Fig. 2.

Long-term (14 days) dietary Mg²⁺ restriction did not affect with-no-lysine (K) kinase-4 (WNK4) or STE20/SPS-1-related proline/alanine-rich kinase (SPAK). A: Western blot analysis of whole kidney lysates did not show any significant difference in the abundance of WNK4 between normal diet (N) and Mg²⁺-deficient (D) diet groups (two-tailed unpaired t-test). B: full-length SPAK (FL-SPAK) and phosphorylated SPAK (pSPAK) abundances also did not differ between normal and Mg²⁺-deficient diets (two-tailed unpaired t-test). C: immunofluorescence for SPAK (red) showed similar localization in normal and Mg²⁺-deficient diets. Colocalization with parvalbumin (PV; green) showed that SPAK was localized along the distal convoluted tubule (DCT). D: WNK4 (red) localization did not differ between normal diet and Mg²⁺-deficient diet.
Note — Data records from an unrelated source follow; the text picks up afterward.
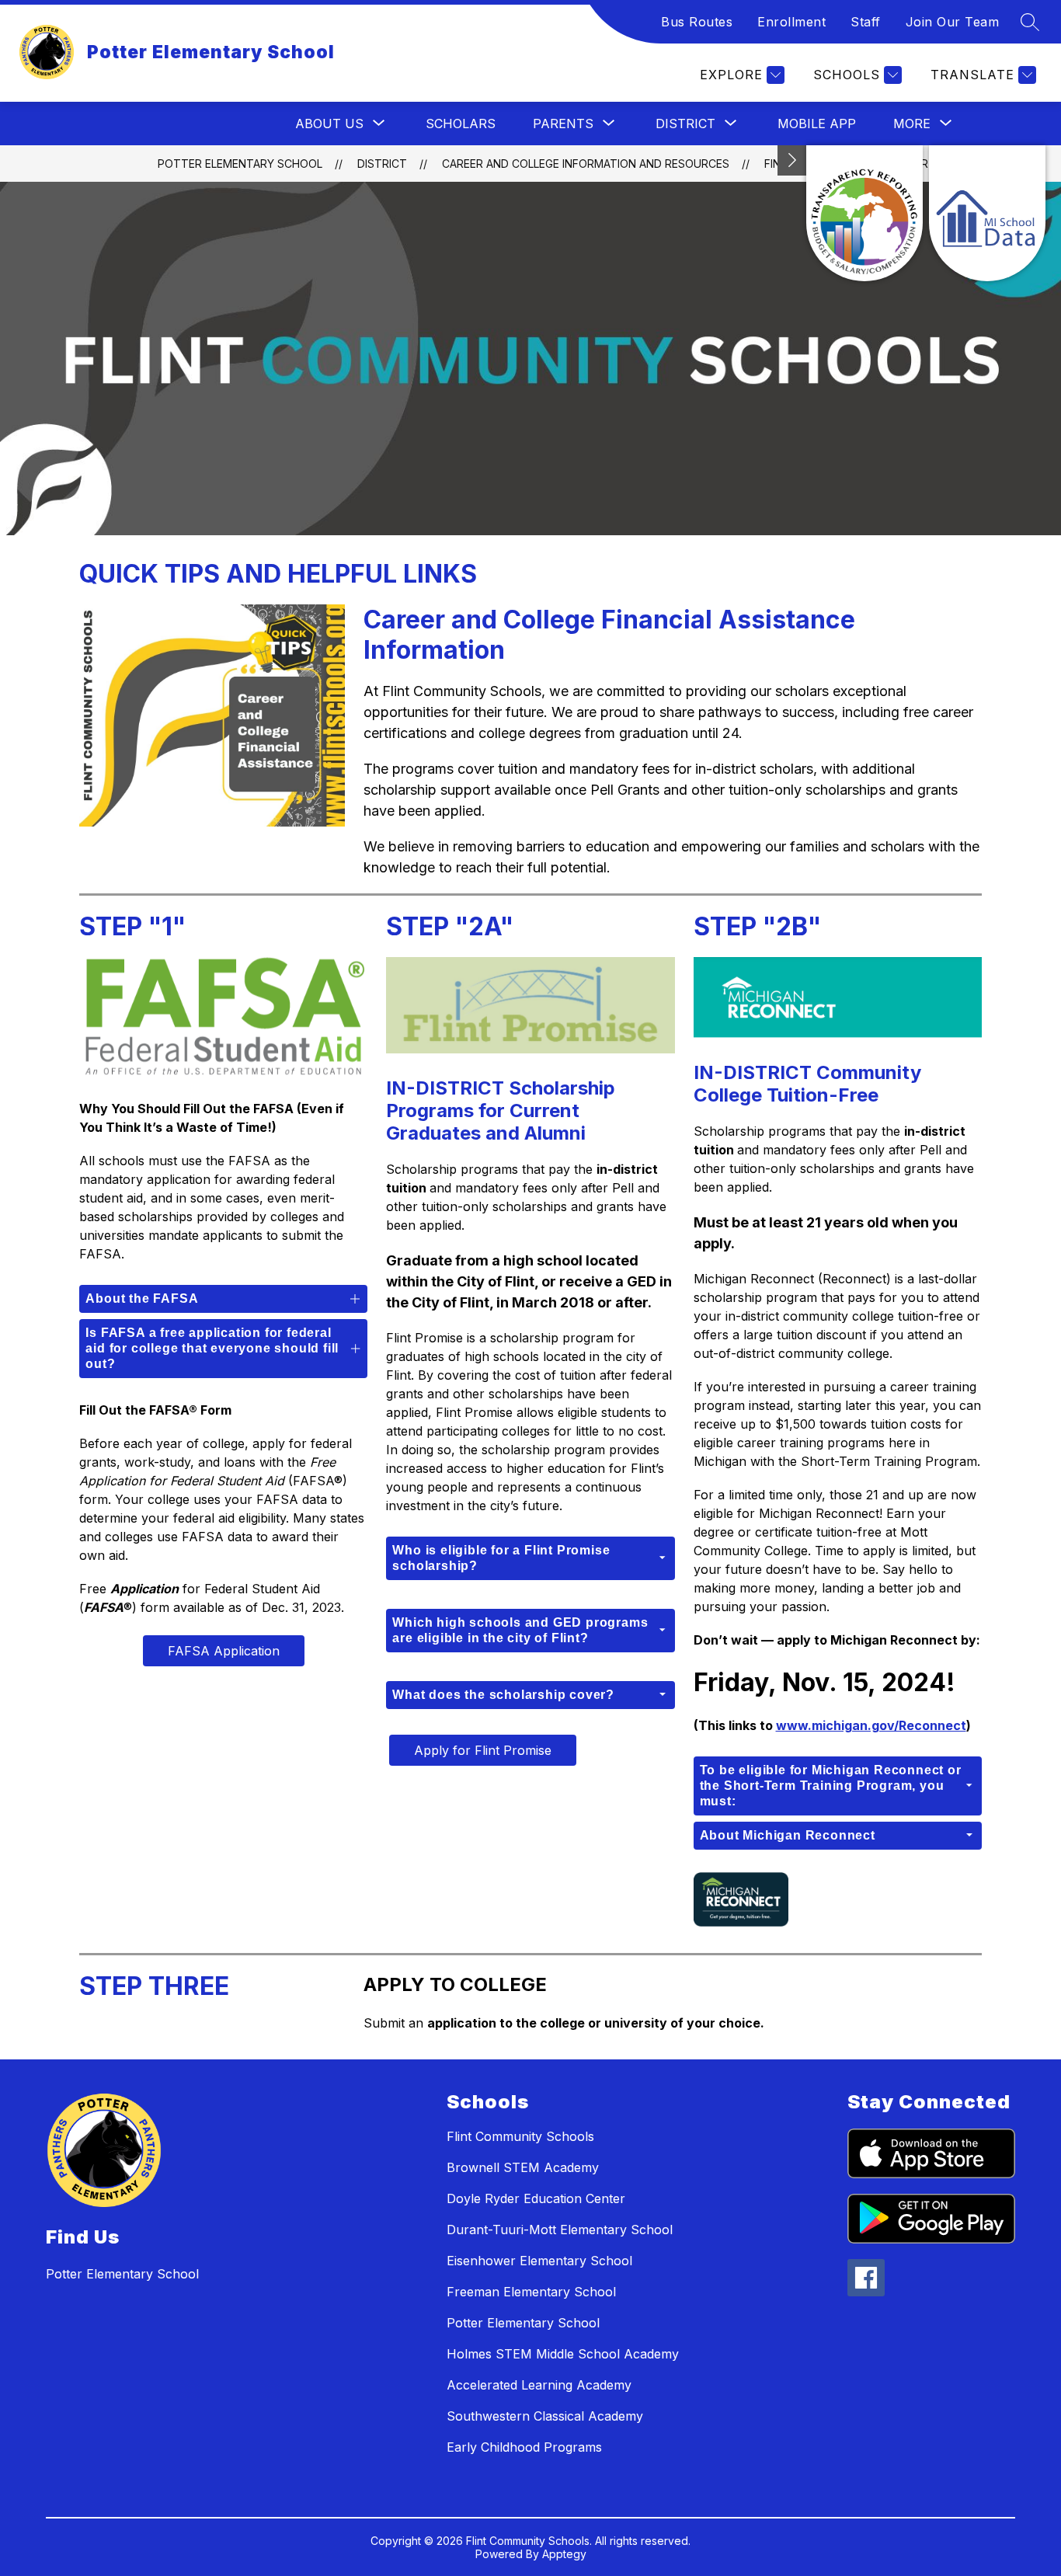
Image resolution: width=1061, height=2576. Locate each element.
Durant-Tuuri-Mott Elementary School (560, 2229)
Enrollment (791, 22)
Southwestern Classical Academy (545, 2416)
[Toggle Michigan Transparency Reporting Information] (792, 160)
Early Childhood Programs (524, 2447)
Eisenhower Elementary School (539, 2260)
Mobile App (816, 123)
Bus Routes (696, 22)
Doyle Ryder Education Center (536, 2198)
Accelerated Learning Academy (539, 2385)
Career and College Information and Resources (585, 163)
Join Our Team (953, 22)
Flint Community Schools (520, 2136)
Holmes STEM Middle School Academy (563, 2354)
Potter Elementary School (240, 163)
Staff (866, 22)
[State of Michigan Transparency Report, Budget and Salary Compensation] (864, 213)
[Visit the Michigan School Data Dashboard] (987, 213)
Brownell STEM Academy (523, 2167)
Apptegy (564, 2553)
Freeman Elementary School (531, 2291)
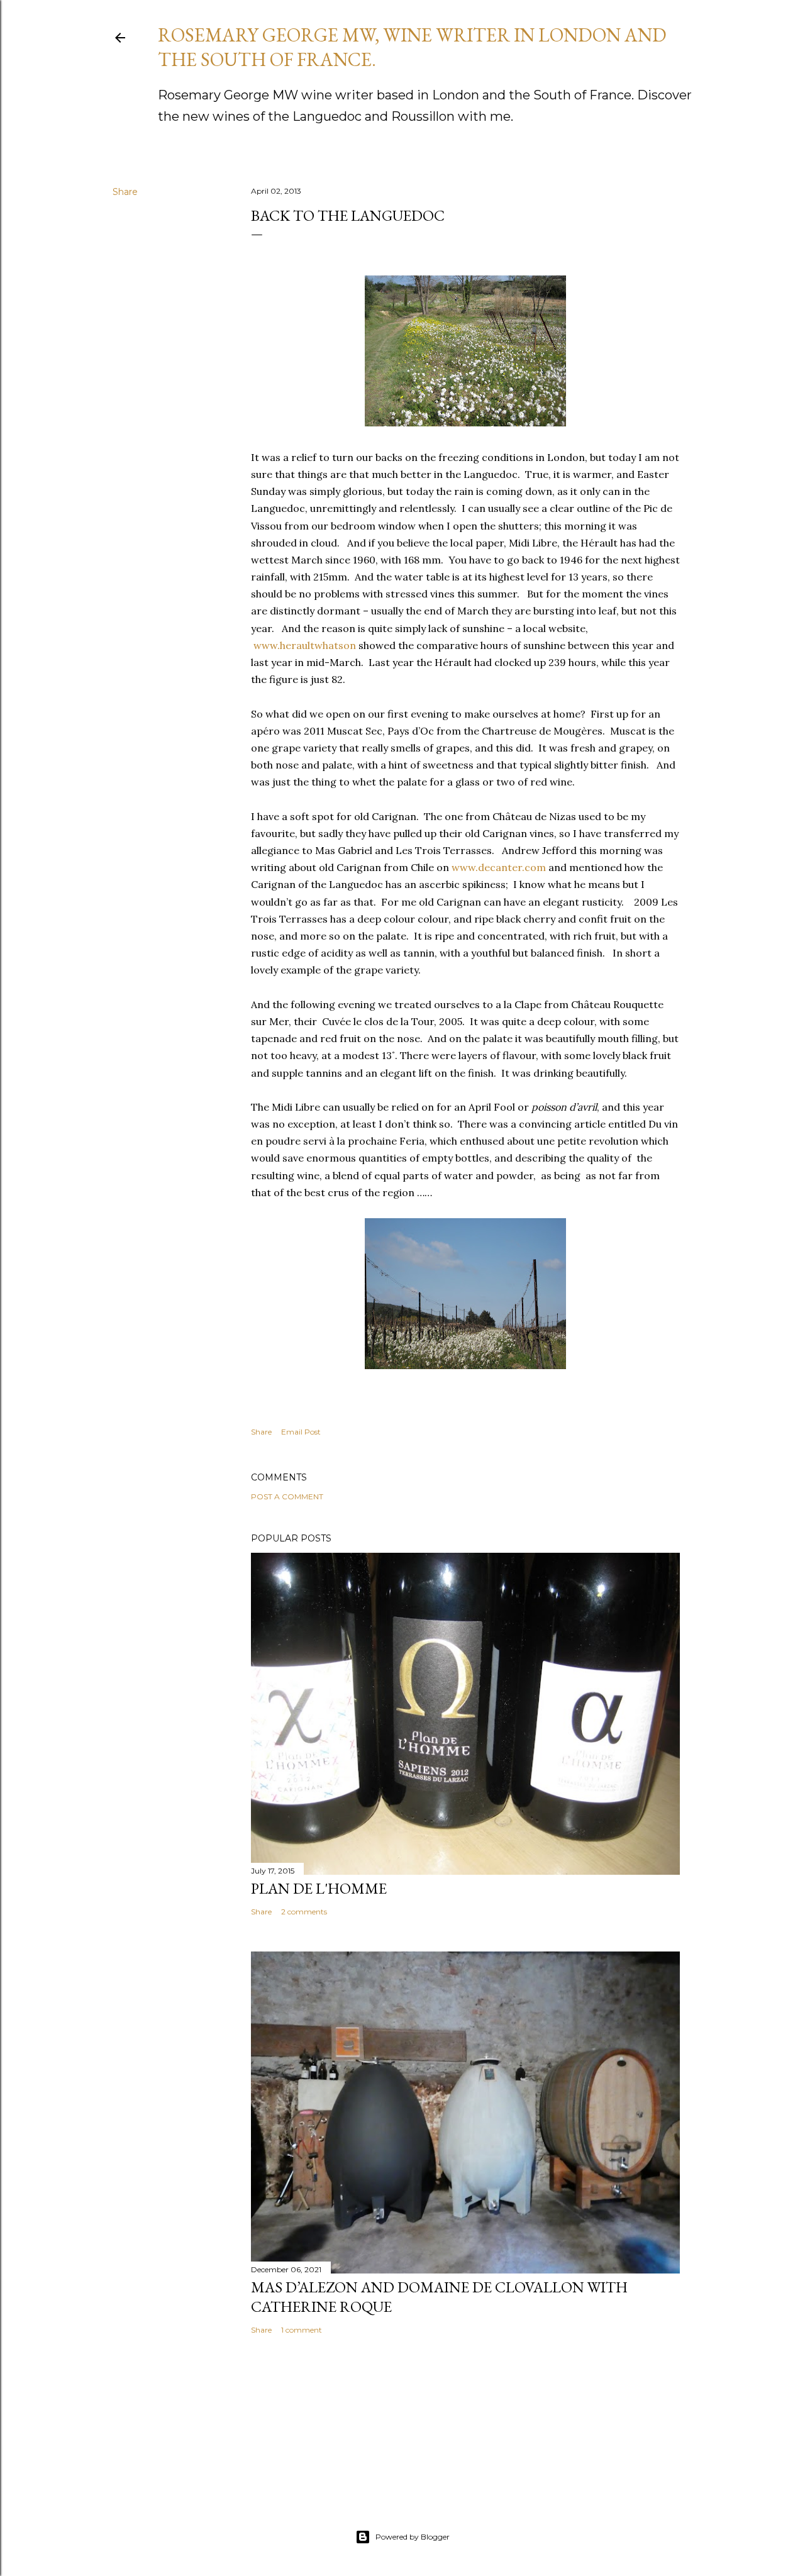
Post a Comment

PV (green) was used to identify DCT in the same section. Note that on normal diet and low-Mg²⁺ diet, WNK4 signal is weak and diffuse along the DCT and DCT2/connecting segment (CNT), in contrast to what is observed after low-K⁺ diet (62) or genetic activation of the WNK4-SPAK pathway (22), so the images were not overlaid. Results are representative of 5 independent experiments. Scale bars in C and D = 40 μm. E: dietary Mg²⁺ restriction downregulated total Na⁺-Cl⁻ cotransporter (tNCC) abundance in SPAK knockout (KO) mice. tNCC abundance was also significantly reduced in SPAK and oxidative stress-response kinase-1 (OSR1) double-KO (DKO) mice on Mg²⁺-deficient diet compared with normal diet (two-tailed unpaired t-test). For blot quantification, densitometric values were normalized using Coomassie-stained gels. Values are means ± SE; values in parentheses indicate n values. *P < 0.01; **P < 0.001.